**Exercise description**
Instruction for the entries that follow: retype exactly the lines from the line with "Screen dimensions: 784x480" to the line with "Screen dimensions: 804x754", both included, and omit all others.

--- START ---

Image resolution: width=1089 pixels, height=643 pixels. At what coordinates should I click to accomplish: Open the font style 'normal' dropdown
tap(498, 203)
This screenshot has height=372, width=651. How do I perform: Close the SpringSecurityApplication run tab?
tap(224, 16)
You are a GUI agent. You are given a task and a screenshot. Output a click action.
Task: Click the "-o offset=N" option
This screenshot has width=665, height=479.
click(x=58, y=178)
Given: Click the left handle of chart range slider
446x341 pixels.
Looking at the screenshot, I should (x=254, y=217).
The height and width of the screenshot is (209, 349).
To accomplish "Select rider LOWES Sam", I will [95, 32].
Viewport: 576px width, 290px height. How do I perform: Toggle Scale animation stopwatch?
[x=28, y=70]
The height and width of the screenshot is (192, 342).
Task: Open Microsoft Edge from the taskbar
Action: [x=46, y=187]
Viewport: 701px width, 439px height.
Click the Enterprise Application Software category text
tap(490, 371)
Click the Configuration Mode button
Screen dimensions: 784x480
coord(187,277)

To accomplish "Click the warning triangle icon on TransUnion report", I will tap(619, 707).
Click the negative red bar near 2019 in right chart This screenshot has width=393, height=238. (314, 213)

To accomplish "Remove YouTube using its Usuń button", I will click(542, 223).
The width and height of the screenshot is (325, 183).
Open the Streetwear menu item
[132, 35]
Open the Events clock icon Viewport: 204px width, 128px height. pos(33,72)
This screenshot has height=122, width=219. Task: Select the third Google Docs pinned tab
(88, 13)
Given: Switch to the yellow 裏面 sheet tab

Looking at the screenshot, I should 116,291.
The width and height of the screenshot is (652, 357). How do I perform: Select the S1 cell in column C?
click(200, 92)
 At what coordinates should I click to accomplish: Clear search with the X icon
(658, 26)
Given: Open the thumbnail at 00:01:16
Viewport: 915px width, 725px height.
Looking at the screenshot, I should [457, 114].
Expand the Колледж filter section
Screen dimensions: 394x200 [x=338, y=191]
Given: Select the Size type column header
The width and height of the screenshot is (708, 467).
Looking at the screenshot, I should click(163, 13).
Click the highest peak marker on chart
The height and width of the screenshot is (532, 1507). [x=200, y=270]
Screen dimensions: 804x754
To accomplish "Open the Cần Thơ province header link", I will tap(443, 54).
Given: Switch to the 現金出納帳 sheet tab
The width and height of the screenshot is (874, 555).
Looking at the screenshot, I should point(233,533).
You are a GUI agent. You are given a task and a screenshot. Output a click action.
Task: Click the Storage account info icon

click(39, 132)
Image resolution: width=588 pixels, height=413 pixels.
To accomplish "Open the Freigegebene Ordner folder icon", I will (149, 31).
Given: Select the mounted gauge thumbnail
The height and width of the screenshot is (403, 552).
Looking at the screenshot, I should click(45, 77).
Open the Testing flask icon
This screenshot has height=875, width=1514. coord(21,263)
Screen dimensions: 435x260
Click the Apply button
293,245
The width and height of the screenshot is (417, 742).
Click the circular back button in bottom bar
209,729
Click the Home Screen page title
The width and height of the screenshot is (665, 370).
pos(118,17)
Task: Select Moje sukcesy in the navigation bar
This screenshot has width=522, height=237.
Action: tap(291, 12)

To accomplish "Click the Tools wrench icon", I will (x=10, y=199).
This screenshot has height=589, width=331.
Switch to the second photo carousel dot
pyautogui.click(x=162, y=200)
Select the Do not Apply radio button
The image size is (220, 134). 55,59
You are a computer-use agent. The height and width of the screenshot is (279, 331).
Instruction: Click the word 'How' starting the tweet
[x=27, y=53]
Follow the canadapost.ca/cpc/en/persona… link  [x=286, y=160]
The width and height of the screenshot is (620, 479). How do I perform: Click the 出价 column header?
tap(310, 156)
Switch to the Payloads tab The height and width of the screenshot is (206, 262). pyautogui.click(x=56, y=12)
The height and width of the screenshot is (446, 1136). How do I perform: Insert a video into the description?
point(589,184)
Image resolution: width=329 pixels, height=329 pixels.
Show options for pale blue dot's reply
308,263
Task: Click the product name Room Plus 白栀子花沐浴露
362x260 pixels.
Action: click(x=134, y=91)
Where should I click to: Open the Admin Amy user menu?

--- END ---

**Result below**
Screen dimensions: 784x480
coord(187,277)

To accomplish "Click the warning triangle icon on TransUnion report", I will tap(619, 707).
Click the negative red bar near 2019 in right chart This screenshot has width=393, height=238. (314, 213)

To accomplish "Remove YouTube using its Usuń button", I will click(542, 223).
The width and height of the screenshot is (325, 183).
Open the Streetwear menu item
[132, 35]
Open the Events clock icon Viewport: 204px width, 128px height. pos(33,72)
This screenshot has height=122, width=219. Task: Select the third Google Docs pinned tab
(88, 13)
Given: Switch to the yellow 裏面 sheet tab

Looking at the screenshot, I should 116,291.
The width and height of the screenshot is (652, 357). How do I perform: Select the S1 cell in column C?
click(200, 92)
 At what coordinates should I click to accomplish: Clear search with the X icon
(658, 26)
Given: Open the thumbnail at 00:01:16
Viewport: 915px width, 725px height.
Looking at the screenshot, I should [457, 114].
Expand the Колледж filter section
Screen dimensions: 394x200 [x=338, y=191]
Given: Select the Size type column header
The width and height of the screenshot is (708, 467).
Looking at the screenshot, I should click(163, 13).
Click the highest peak marker on chart
The height and width of the screenshot is (532, 1507). [x=200, y=270]
Screen dimensions: 804x754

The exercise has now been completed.